Il faut dire que, ces derniers temps, l’élève français n’a pas vraiment cherché à rassurer. C’est ainsi que le nouveau gouvernement sorti des urnes n’enverra à Bruxelles sa trajectoire budgétaire à cinq ans que début juillet, en principe… Un exercice d’ordinaire exécuté au printemps, mais qui avait été repoussé, à la demande d’Emmanuel Macron, pour cause d’élection présidentielle.
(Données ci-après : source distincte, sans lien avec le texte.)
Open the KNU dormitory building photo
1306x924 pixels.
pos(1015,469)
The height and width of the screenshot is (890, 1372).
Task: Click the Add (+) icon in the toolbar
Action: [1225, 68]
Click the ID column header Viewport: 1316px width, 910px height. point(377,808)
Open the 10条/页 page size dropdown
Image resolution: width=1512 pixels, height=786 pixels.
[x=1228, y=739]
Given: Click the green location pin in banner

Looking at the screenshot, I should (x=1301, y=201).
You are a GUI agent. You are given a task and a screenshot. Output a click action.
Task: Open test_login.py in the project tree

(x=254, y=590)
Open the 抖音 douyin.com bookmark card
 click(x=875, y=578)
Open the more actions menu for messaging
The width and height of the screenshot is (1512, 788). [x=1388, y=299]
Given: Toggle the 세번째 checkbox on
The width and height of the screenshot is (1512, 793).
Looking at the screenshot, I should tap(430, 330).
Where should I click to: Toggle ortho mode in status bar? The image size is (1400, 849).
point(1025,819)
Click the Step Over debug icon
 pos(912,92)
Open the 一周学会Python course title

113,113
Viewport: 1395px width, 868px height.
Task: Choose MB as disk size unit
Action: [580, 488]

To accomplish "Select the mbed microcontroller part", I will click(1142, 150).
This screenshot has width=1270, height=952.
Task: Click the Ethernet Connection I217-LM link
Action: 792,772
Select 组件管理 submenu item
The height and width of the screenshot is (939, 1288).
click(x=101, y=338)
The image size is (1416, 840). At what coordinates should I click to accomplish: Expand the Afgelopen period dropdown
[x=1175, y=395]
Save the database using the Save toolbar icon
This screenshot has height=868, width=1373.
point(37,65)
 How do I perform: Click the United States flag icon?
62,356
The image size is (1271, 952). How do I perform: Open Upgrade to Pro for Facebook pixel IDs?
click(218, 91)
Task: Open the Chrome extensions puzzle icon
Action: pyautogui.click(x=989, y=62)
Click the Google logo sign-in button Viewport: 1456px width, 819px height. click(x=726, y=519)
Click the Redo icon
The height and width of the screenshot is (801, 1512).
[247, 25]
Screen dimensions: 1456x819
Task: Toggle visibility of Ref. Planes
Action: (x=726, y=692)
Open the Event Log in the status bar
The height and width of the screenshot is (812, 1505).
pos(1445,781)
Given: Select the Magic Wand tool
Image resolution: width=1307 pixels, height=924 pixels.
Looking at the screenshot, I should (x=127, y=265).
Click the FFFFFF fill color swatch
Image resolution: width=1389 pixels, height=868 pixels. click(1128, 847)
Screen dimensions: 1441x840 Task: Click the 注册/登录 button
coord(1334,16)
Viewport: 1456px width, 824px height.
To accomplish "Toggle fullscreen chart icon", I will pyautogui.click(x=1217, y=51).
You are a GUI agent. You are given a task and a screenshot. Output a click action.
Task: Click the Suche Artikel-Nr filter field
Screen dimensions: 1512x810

Les promesses de campagne du président réélu, justement, ont aussi tout pour inquiéter, à cause des nouvelles dépenses prévues pour lutter contre l’inflation et aider les ménages les plus modestes. « Il faudra voter ce plan, tout en s’assurant que cette politique macroéconomique ne diverge pas trop de celle de nos partenaires européens. C’est un peu la quadrature du cercle ! », résume Thomas Grjebine, économiste au Cepii.
Le problème, c’est justement que les premiers de la classe commencent, eux, à perdre patience. « Le nouveau gouvernement allemand est très réticent à laisser la France continuer à faire n’importe quoi, car cela crée une trop grosse distorsion de politiques économiques au sein de la zone euro », avertit Marc Touati, économiste et président du cabinet ACDEFI. La fin de la récréation serait donc pour bientôt. « Les Allemands ont clairement annoncé qu’ils attendraient l’issue des élections en France pour durcir la politique monétaire et remonter les taux d’intérêt. La pire erreur serait de croire que c’est Christine Lagarde qui dirige la BCE (Banque centrale européenne). Ce sont plutôt les Allemands », assure Christian Saint-Etienne, professeur émérite à la chaire d’économie industrielle au Cnam.
Certes, un dernier répit nous a bien été octroyé, puisque la clause de suspension du pacte de stabilité (les fameux plafonds de 3% de déficit et de 60% de dette), décidée lors de la crise du Covid, a été une fois de plus prolongée, cette fois jusqu’à fin 2023. Mais le ministre allemand des Finances Christian Lindner ne s’est pas privé d’indiquer que, plus de deux ans après le début de la pandémie, cette prorogation n’était pas « absolument nécessaire », et qu’il ne l’appliquerait pas à son propre pays. Par ailleurs, le lancement par Bruxelles contre la France d’une procédure pour déficit excessif n’est toujours pas exclu.
Bonjour l’ambiance… mais la France mérite-t-elle vraiment de collectionner ces bonnets d’âne ? Commençons par le déficit public. Alors qu’il avait plongé à 8,9% au plus fort de la crise du Covid, il devait, selon les prévisions gouvernementales établies en octobre dernier, avoisiner 5% pour 2022. Des projections qui ne tiennent évidemment pas compte de la crise ukrainienne, ni des promesses électorales. « Sur les bases de la Commission européenne, qui estimait ce déficit à 4,6% avant ces nouvelles dépenses, cela reste tout de même le huitième plus gros au niveau européen. Alors même que l’Allemagne ne prévoit que 2% de manque à gagner en 2023 ! », rappelle Eric Dor, directeur des études économiques et professeur à l’Ieseg School of Management de Paris et Lille.